The message is addressed as “friends” but it bluntly expresses the fears surrounding the preparation of the presidential election in Madagascar: Tuesday, April 4, eight chancelleries present in Antananarivo came out of their traditional reserve to publicly express alarm at the restrictions on the opposition candidates’ right to assembly, announced by the Ministry of the Interior four days earlier.
This decision contrary, according to them, to the commitments made within the framework of international conventions and in the Constitution, “could contribute to tense the political climate with the approach of the presidential election [scheduled for November]”, write in a joint press release the representatives of the European Union (EU), Germany, the United States, France, Japan, the United Kingdom, Switzerland and Norway. These countries and the EU finance all of the bilateral aid received by the Indian Ocean island.
While for several months the opposition to President Andry Rajoelina has been subjected to intimidation and arbitrary decisions to limit their gatherings, the Minister of the Interior and Decentralization, Justin Tokely, took an additional step on Friday, March 31, by banning outdoor “political public meetings”. In other words, demonstrations like rallies. Political meetings will now have to take place in closed rooms, “so that the words spoken are not heard on the public highway”, then specified the minister, relying on an ordinance taken after independence in 1960 .
Elected officials – mayors and deputies – are also ordered to limit their exchanges with the population to reports on their activities. Like the adoption of laws, but which parliamentarians will only be able to speak about at the end of each session, “not at the beginning, during [or] before”, and only within their constituency.
screw turn
If this turn of the screw, justified by “the risks to public order”, applies to all political parties, including those of the presidential coalition, it does not concern members of the government nor, a fortiori, the leader of the State, which the Minister of the Interior considers that they express themselves “in their function for the implementation of the general policy of the State”.
“Ministers will be able to continue to criss-cross the country and propagandize Andry Rajoelina while his competitors will have to make do with small audiences and behind closed doors. Who can accept that? “, worries a diplomat on condition of anonymity. The president himself – although he has yet to officially declare himself a candidate for a second term – is never short of inaugurations or various distributions to rally the population and promote his record.
Opposition parties were quick to denounce what they call a coup against democracy. “Attacks on freedom of expression and freedom of peaceful assembly are political practices of a bygone era. The president places himself outside the law. Has he forgotten that in 2018 he was able to criss-cross Madagascar to campaign without restrictions? “, deplores Hajo Andrianainarivelo, the leader of the Malagasy Miara Miainga (MMM) party, who left the government coalition a year ago.
The HVM party, of former president Hery Rajaonarimampianina, appealed to the High Constitutional Court and the Independent National Electoral Commission (CENI) to regret “unjustified drifts” and a violation of the Constitution, barely a week after the launch of consultation on the electoral process between the various players in Malagasy political life.
bras de fer
This dialogue led by the CENI aims to clear up the multiple issues of tension on the organization of the ballot.
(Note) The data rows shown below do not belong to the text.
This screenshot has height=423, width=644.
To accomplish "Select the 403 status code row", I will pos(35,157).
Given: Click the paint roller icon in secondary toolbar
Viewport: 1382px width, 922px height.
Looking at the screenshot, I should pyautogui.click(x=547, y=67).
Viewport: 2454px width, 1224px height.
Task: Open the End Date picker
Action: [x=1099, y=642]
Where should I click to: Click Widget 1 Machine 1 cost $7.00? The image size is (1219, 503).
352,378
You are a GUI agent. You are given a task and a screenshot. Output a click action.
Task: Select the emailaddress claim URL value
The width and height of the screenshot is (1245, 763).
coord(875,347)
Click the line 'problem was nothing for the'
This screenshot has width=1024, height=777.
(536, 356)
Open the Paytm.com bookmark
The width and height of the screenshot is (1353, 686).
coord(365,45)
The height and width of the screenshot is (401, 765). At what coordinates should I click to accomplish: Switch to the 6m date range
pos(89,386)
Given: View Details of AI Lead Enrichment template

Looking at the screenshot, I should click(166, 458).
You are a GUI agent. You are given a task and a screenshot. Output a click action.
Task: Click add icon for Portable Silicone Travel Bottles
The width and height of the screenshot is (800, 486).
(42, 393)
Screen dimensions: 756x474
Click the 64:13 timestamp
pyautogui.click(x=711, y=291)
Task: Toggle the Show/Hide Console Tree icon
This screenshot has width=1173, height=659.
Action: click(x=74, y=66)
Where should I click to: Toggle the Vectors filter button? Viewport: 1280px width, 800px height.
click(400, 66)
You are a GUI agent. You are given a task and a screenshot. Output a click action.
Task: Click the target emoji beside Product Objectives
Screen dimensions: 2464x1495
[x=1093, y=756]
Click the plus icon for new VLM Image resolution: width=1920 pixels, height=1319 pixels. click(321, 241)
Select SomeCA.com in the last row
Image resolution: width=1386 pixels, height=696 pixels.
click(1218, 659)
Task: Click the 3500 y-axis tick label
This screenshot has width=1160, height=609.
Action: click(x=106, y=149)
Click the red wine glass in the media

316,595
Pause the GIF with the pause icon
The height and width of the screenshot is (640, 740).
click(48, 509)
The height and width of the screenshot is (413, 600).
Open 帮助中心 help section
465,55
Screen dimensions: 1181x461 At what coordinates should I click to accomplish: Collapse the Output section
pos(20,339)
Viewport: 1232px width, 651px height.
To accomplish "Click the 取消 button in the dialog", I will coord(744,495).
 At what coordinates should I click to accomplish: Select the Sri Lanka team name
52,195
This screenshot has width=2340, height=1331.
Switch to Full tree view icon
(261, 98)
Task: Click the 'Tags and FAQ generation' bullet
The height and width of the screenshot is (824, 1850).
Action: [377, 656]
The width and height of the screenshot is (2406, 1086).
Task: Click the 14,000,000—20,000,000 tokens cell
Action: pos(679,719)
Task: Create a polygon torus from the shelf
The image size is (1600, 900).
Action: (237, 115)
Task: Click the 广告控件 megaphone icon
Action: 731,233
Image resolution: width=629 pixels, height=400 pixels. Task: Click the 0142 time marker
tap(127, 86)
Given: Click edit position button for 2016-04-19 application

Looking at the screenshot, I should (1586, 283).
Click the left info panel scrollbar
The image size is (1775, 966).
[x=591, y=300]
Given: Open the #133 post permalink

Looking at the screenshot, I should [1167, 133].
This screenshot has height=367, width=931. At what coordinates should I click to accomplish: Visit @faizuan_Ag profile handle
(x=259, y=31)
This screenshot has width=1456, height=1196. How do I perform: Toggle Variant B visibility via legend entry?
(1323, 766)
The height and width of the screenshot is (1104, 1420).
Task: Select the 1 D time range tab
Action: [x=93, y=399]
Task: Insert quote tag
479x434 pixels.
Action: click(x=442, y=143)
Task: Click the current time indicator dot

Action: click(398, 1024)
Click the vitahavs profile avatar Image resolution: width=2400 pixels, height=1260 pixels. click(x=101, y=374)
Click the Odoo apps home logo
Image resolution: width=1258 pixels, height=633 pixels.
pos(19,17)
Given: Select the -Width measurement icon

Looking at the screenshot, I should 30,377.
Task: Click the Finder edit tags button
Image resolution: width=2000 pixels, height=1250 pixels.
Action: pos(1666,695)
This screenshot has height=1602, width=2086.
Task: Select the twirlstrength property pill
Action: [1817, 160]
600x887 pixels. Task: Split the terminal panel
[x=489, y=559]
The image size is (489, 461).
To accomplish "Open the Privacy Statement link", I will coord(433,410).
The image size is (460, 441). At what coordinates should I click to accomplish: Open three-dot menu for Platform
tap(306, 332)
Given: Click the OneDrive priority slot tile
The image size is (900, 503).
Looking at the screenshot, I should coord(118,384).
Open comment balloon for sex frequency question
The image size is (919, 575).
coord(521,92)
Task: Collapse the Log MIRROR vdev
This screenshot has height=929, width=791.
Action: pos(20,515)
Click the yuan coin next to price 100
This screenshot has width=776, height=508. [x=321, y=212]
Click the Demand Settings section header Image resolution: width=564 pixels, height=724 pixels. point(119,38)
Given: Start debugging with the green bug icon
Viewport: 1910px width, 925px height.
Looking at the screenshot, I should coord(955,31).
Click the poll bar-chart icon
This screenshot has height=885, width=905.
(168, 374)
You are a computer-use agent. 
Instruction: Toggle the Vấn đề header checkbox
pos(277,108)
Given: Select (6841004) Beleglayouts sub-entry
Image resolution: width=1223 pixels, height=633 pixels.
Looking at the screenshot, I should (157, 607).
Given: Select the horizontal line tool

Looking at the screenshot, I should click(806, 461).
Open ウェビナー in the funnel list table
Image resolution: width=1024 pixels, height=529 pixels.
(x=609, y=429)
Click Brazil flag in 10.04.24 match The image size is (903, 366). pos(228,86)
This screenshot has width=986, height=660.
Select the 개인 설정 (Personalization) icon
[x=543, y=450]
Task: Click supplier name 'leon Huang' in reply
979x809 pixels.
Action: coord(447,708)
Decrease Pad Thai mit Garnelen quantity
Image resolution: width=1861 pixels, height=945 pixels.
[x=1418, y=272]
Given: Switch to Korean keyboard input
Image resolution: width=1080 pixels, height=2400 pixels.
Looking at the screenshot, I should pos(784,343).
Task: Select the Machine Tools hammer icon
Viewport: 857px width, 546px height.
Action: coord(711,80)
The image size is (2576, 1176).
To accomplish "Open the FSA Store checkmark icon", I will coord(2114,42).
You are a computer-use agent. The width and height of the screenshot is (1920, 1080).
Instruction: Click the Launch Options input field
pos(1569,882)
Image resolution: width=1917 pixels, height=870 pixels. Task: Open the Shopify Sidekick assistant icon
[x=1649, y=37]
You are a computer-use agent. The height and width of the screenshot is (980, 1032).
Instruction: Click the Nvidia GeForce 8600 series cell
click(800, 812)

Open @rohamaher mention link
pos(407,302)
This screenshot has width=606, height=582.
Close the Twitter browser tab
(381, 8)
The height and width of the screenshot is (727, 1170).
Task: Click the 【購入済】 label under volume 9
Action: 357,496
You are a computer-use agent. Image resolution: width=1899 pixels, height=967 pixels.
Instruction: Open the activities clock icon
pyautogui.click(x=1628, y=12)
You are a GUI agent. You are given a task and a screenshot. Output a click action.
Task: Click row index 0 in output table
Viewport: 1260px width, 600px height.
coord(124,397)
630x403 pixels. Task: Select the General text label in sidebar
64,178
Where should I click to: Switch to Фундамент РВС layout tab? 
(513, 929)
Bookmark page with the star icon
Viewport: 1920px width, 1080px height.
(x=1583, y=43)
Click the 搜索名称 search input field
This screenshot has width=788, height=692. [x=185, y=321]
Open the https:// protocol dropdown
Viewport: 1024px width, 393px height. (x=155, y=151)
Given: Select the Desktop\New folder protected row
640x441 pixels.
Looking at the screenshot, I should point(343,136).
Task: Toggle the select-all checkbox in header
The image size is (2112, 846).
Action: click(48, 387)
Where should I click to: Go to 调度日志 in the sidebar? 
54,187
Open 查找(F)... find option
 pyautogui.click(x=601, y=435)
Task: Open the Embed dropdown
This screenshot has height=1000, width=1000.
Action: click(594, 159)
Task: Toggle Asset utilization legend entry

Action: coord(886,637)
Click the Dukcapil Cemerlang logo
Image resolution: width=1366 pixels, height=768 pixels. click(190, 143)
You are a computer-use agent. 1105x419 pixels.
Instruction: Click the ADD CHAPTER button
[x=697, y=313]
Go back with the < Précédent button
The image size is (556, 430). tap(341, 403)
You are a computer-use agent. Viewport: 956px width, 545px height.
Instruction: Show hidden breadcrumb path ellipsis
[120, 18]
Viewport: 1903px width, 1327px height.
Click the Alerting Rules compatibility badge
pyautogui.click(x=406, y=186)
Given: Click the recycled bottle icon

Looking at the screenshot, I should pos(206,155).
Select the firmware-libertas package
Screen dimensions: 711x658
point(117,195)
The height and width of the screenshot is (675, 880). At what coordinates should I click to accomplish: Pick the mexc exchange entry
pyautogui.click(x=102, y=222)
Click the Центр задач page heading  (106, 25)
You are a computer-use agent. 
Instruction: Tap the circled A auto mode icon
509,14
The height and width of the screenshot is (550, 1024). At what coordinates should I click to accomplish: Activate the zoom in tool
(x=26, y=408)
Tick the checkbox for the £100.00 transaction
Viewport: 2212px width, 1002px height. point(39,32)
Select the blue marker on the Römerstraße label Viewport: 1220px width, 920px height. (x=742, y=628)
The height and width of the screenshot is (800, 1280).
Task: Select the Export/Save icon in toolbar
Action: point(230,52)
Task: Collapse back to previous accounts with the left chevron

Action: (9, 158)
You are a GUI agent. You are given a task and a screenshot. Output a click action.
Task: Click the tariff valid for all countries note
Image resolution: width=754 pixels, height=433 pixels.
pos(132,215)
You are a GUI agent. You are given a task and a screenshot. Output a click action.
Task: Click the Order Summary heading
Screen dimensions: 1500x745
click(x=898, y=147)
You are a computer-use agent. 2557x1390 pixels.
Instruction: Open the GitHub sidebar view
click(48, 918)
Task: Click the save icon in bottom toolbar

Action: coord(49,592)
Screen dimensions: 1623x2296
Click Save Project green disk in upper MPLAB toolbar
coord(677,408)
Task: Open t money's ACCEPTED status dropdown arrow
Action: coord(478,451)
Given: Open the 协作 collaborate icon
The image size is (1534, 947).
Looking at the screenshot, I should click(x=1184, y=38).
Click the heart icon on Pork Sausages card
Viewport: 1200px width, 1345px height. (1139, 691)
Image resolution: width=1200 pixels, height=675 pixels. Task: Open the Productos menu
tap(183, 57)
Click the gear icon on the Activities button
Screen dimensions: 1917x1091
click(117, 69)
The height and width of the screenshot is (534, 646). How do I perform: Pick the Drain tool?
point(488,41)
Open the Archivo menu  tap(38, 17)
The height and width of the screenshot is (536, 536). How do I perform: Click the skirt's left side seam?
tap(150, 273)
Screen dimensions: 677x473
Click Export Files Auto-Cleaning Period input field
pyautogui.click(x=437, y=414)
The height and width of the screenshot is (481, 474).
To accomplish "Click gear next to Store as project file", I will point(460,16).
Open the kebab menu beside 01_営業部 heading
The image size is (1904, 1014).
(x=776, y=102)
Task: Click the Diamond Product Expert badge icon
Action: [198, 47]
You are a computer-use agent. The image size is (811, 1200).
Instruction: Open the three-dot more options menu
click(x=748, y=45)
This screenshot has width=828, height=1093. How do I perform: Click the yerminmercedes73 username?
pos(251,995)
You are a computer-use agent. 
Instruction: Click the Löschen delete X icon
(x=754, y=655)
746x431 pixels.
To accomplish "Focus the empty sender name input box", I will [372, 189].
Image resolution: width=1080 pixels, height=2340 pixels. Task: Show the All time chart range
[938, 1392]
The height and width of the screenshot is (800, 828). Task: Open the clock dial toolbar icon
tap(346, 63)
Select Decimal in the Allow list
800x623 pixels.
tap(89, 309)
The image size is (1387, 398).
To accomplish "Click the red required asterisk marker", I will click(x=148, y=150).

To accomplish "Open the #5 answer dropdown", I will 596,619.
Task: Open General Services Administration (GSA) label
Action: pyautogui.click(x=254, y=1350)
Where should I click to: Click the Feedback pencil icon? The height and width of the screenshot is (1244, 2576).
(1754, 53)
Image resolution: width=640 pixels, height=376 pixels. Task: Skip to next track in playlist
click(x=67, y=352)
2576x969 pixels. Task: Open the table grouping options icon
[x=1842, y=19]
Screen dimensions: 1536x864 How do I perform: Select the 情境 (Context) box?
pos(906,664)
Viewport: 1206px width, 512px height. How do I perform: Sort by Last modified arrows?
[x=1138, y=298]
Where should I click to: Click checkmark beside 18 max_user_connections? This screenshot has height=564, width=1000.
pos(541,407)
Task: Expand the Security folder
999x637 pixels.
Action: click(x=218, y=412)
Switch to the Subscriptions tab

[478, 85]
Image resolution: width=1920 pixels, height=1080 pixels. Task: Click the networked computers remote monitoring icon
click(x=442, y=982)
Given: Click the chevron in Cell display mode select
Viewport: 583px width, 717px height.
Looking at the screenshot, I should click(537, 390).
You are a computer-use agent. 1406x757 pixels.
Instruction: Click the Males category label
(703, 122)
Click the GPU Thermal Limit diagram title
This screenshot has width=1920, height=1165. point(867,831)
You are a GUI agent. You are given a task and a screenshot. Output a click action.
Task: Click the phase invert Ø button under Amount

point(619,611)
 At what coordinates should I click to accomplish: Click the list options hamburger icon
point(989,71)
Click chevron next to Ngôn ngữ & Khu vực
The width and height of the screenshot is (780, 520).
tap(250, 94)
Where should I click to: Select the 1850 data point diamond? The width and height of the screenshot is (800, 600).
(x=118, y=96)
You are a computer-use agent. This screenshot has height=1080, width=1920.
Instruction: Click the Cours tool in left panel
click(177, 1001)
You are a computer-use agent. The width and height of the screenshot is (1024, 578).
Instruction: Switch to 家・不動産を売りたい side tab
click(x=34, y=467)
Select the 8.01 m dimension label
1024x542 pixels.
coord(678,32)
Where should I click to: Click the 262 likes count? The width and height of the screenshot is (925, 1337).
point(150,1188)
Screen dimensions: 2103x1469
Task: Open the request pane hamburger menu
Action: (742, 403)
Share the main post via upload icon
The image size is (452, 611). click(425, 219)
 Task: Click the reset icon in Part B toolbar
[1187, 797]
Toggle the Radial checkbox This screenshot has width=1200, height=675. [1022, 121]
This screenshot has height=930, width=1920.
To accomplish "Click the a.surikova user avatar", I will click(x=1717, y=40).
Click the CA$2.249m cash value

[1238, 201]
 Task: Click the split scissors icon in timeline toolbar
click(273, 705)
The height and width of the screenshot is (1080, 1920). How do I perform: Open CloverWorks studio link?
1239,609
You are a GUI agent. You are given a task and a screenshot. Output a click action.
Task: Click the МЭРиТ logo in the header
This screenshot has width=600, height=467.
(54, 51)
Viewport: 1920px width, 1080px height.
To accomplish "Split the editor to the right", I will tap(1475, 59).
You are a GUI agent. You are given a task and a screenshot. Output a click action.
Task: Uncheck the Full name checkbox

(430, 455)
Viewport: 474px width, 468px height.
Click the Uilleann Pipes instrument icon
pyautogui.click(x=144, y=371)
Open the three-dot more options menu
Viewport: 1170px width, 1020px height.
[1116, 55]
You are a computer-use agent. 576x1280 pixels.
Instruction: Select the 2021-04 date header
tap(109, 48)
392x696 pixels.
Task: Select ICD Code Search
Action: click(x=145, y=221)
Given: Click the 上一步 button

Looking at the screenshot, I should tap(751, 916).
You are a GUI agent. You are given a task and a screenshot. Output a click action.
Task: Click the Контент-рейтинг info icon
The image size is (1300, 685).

Starting with the overhaul of the electoral list and the recomposition of the commission to guarantee its independence by opening it up to personalities not linked to power. The outcome of the discussions and the guarantees of transparency and credibility that can be provided also depend on the financing of the election by foreign donors. The State, according to initial estimates, would only be able to provide a third of the needs.
Will the opposition parties stick to these protests of principle or will they defy this decision which threatens to make them disappear from the public space? The standoff opens in a deleterious and highly inflammable social climate. At the end of March, in Sambava, on the eastern coast of the island, planters and operators in the vanilla sector took to the streets to demand the abolition of the minimum price imposed by the government to be able to export, attacked a tuk-tuk driver whose only fault was to wear an orange t-shirt bearing the image of Andry Rajoelina. The man was narrowly saved.
“By doing so, power is engaging in provocation. He tells us that he is ready to use force to win the election. But the population will not let it go,” says Hajo Andrianainarivelo, who wants to believe that the police will not allow themselves to be drawn into a new cycle of violence. The deputy of Tulear and declared candidate for the presidential election Siteny Randrianasoloniaiko does not intend to give in to the injunctions of the Minister of the Interior: “I will continue to bring the population together, because we must save Madagascar and show the whole world that our country is becoming a dictatorship. ” Considered a serious opponent of Andry Rajoalina, the one who started a tour of the island last month gives an appointment to his supporters on April 20 in Antisiranana (north).